As the quickly evolving political scene is shaping a new face to the Arab world following popular uprisings that started in Tunisia and moved on to other countries, addressing LGBTQ (Lesbian, Gay, Bisexual, Transexual, and Queer) issues is slowly becoming more public. In previous interviews with LGBTQ community members, most of the interviewees chose to keep their identity secret. They refuse to advocate publicly for their right to equality -a basic human right- in fear of being prosecuted or discriminated against.However, as social media played a major role in Arab Revolutions, it also helped spread messages of those few voices advocating openly for LGBTQ rights in the Arab world.
“Gay, atheist, activist, pacifist, Arab. Among other horrible things.” This is how 33 year old Lebanese Raja Farah describes himself on his blog “Ohmyhappiness.”
Q: You define yourself as an activist. What has your activism involved?
A: I’ve been an activist for many years, on many fronts, and on many issues. Right now, my gay activism is mostly done through my blog, and through work in Nasawiya on feminist issues. I am working on issues related to sexuality, women’s rights, and the rights of people with disabilities.
Q: How would you describe the situation of the LGBTQ community in Lebanon? Is it different from the rest of the Arab countries?
A: I can’t compare the situation in Lebanon with the situation in other Arab countries because I’ve never lived in another Arab country. In Lebanon, the situation varies between classes and cities.
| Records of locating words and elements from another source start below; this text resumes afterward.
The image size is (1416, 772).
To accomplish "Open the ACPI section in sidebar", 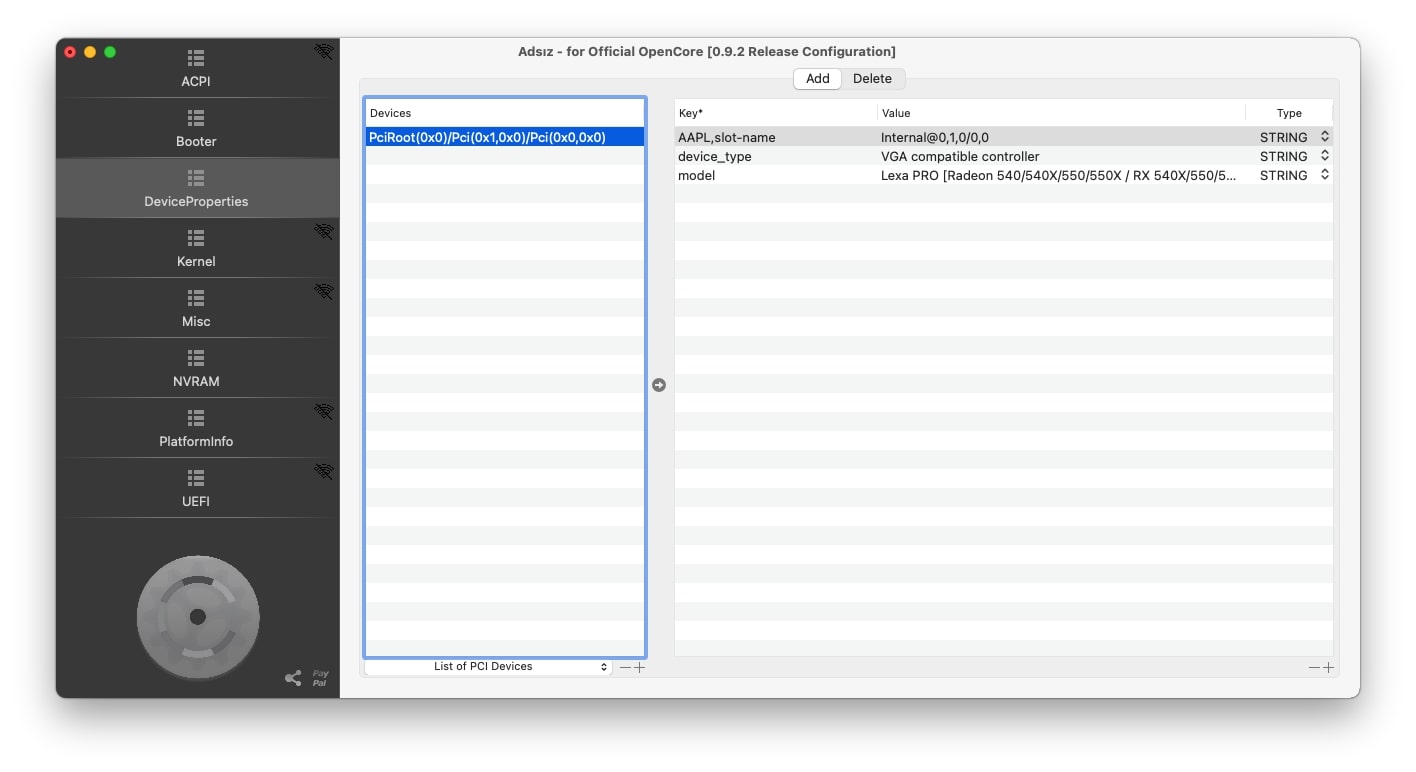I will 196,68.

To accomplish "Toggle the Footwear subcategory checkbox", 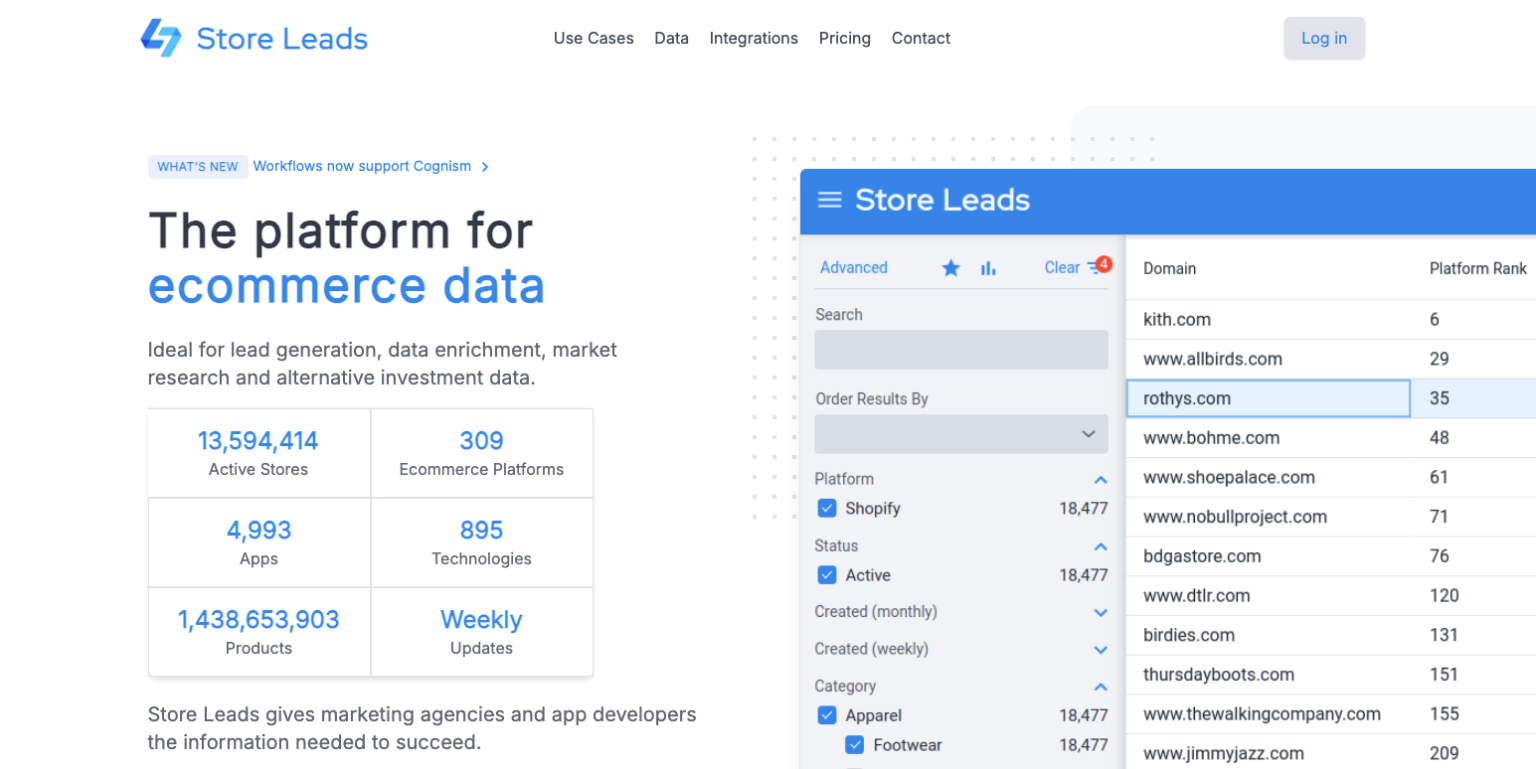I will pos(855,745).
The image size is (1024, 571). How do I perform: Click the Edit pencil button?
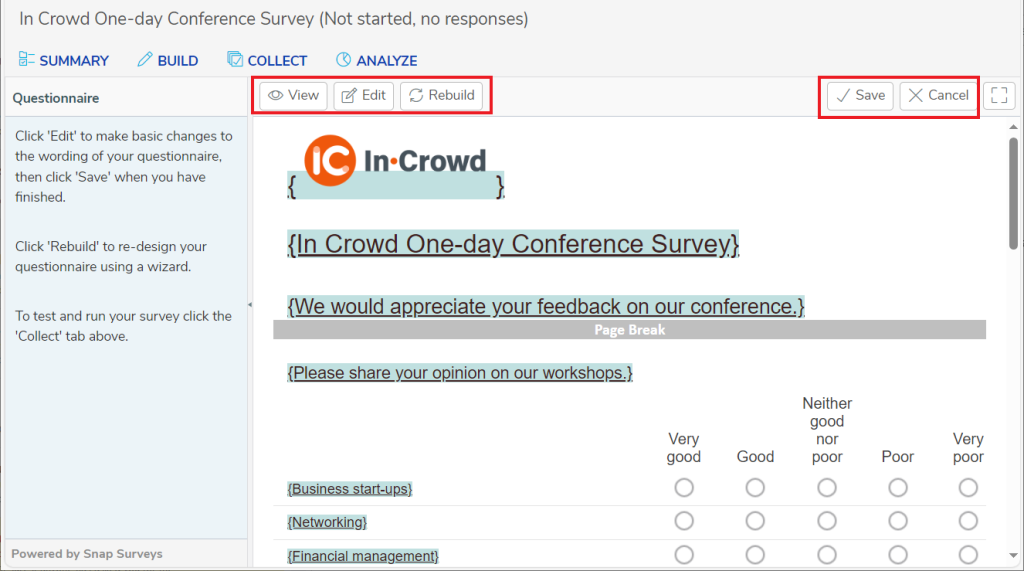coord(364,96)
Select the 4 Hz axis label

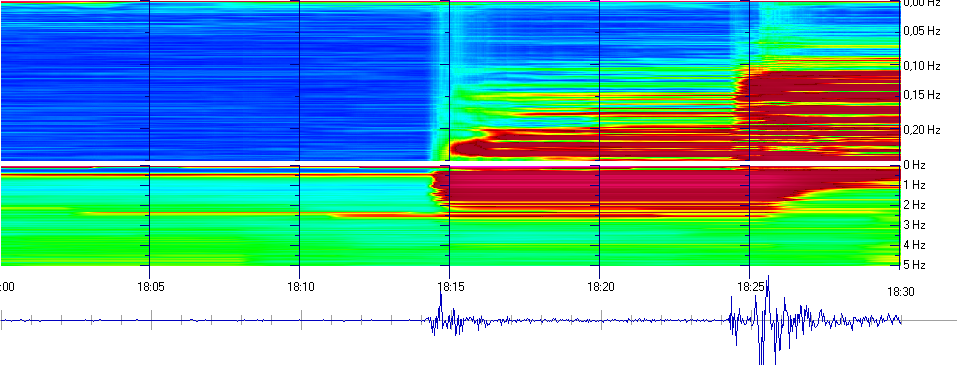(914, 245)
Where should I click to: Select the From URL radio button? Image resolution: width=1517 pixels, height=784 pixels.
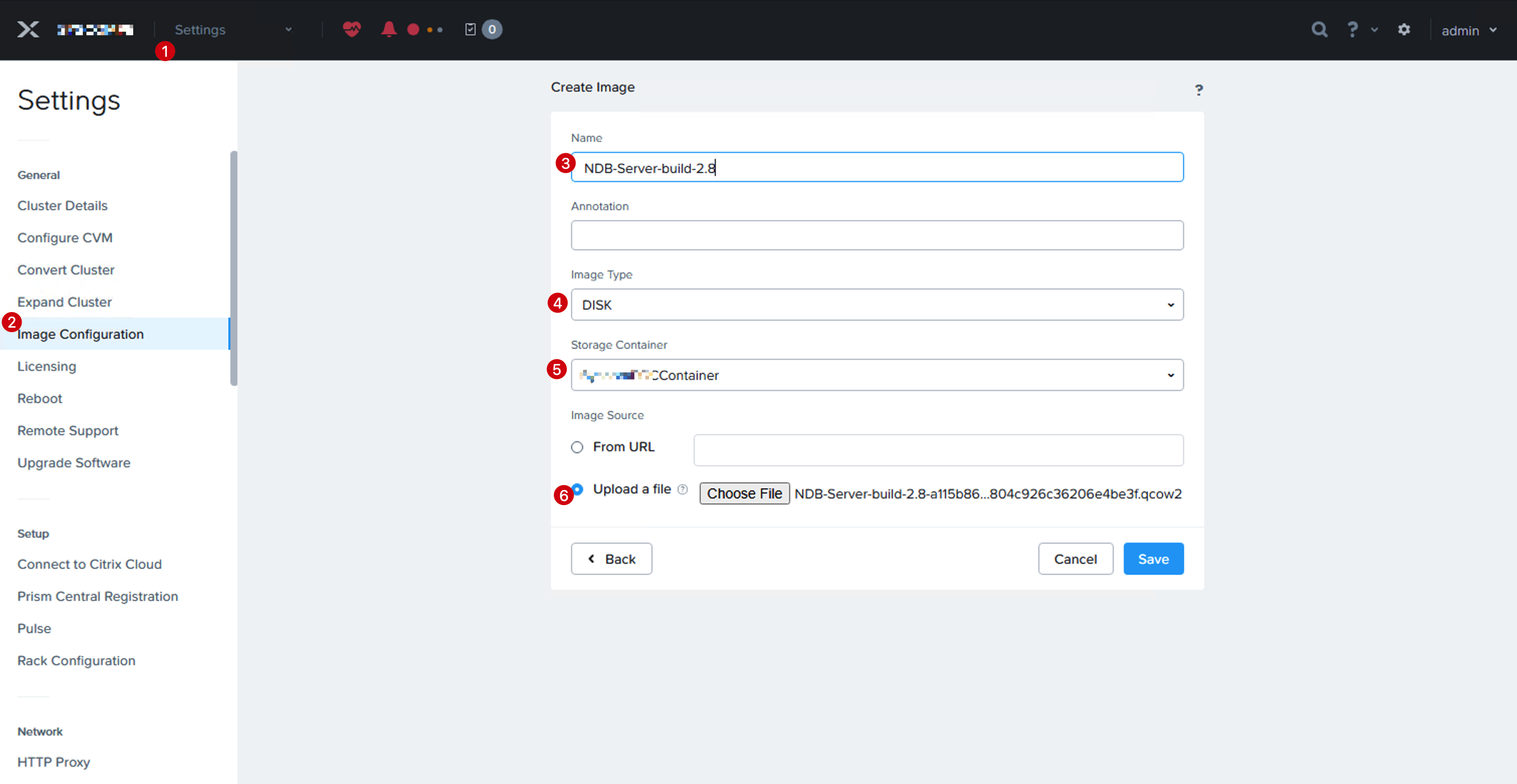577,447
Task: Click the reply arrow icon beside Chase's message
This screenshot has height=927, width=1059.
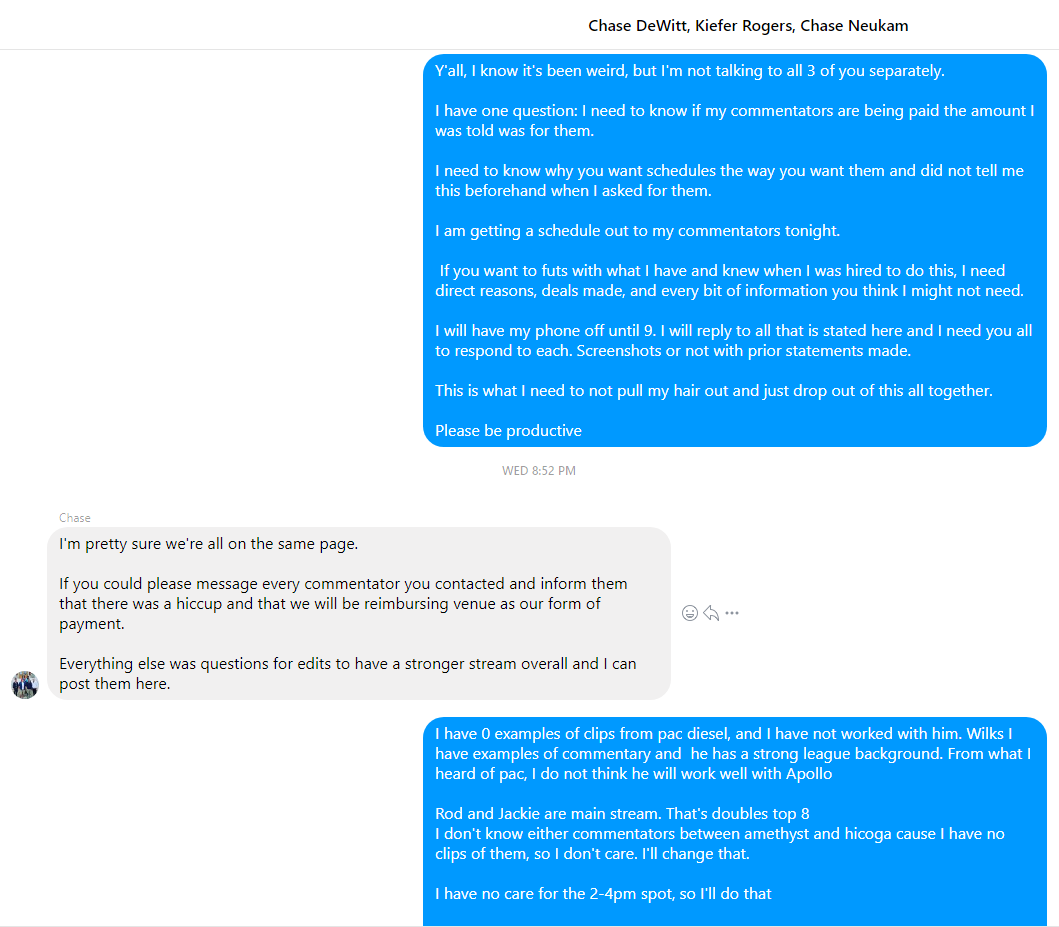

In Beirut, the situation for people, who are well off, seems to be getting better every day. Anyone that is outside that specific category lives a very different life, having to deal with self-esteem issues, marginalization, homophobia, and the such.
Q: What are the main challenges faced by the LGBTQ community?
A: At this point, in Lebanon, the problems of the LGBTQ community are not specific to it. We are dealing with a system that is structured in a way to keep minorities of all kinds at a disadvantage. The issues are actually much bigger than just LGBTQ. We face poverty, sexism, racism, and violence, and those have a very negative impact on being gay in Lebanon.
Q: I saw through your posts that you address issues among LGBTQ members themselves. What kinds of discrimination exist among the community? What do you think should be done about it?
A: Today, Lebanon has only one NGO working solely on LGBTQ issues, and it is Helem (Arabic for dream). I think Helem has done a disastrous job at that; and unfortunately, we have nothing else at this point (though other NGOs have begun to integrate LGBTQ issues into their work, and that is much more efficient.)
Helem has become a place where rich, Christian, gay boys hang out and feel safe. It is not a safe space for anyone else. So in many ways, it has become a reflection of the society we are fighting against. I think we need to have more independent activists.
Q: How do you picture the future of the LGBTQ community in Lebanon? And in the Arab world? Will things change?
A: That’s a tough question to answer. The area is volatile, and it is quite tough to tell what will happen to the LGBTQ community.
I am hopeful, and I do think that things always move towards the better. At what rate is the question we should look into.